Synergistic S-doped biomass carbon and N-doped carbon for construction of interlayer expanded MoS2 core/shell nanospheres for potassium and sodium storage

Abstract

The construction of high-performance anode materials is the critical technology for promoting the development and application for potassium-ion batteries (PIBs). Herein, we present the synthesis of S-doped biomass carbon/MoS2@N-doped carbon core-shell nanospheres with the expanded interlayer of 0.99 nm (S-BC/E-MoS2@N-C) via the combined hydrothermal and polymerized method.

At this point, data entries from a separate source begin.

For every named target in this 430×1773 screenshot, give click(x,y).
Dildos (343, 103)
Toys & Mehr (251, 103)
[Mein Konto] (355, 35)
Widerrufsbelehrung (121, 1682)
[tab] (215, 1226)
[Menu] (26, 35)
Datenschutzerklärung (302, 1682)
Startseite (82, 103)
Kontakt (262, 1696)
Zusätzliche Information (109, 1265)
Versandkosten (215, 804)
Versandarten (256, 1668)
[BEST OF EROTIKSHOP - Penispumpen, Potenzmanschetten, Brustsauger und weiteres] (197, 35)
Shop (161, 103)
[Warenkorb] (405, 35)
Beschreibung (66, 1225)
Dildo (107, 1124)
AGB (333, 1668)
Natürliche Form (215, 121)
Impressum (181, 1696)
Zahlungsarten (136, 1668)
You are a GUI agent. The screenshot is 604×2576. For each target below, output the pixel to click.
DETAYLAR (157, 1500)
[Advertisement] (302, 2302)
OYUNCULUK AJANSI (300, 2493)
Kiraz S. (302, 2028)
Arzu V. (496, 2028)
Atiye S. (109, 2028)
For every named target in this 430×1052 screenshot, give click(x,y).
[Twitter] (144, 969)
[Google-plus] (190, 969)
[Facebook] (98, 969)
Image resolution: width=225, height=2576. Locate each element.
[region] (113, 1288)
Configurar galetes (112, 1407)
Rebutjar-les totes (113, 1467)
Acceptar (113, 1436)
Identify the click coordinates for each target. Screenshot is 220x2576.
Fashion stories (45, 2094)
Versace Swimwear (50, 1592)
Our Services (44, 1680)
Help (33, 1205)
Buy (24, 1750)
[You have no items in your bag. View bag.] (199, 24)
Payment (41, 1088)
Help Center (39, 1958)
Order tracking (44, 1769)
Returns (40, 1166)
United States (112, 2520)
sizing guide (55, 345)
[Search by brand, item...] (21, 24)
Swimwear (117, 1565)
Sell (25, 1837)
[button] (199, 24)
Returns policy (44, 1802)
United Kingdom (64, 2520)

In the hydrothermal process, we firstly find that the biomass carbon is heteroatomic doped with sulfur in the hydrothermal process by the sulfur source for forming MoS2. The polymerized N-doped carbon is forming on surface of MoS2 nanosheets for construction sandwiched core-shell structure. The N-doped carbon layer and S-doped biomass carbon use cooperatively to establish an omnibearing conductive network on MoS2 by internal and external integration. In such a unique structure, high conductivity and excellent structural stability are achieved in the S-BC/E-MoS2@N-C composite. Consequently, the S-BC/E-MoS2@N-C electrodes exhibit superior potassium storage performances including enhanced rate capability and good cycled stability with high reversible capacities (156.6 mA h g−1 after 650 cycles at 100 mA g−1). And for sodium ion batteries, the S-BC/E-MoS2@N-C electrode delivers an initial reversible capacity of 538.9 mAh g−1 at 200 mA g−1 and maintains 371.1 mAh g−1 after 200 cycles. This work shed a kind of double heteratomic doping and core-shell hierarchical structure of MoS2 anodes in potassium/sodium storage.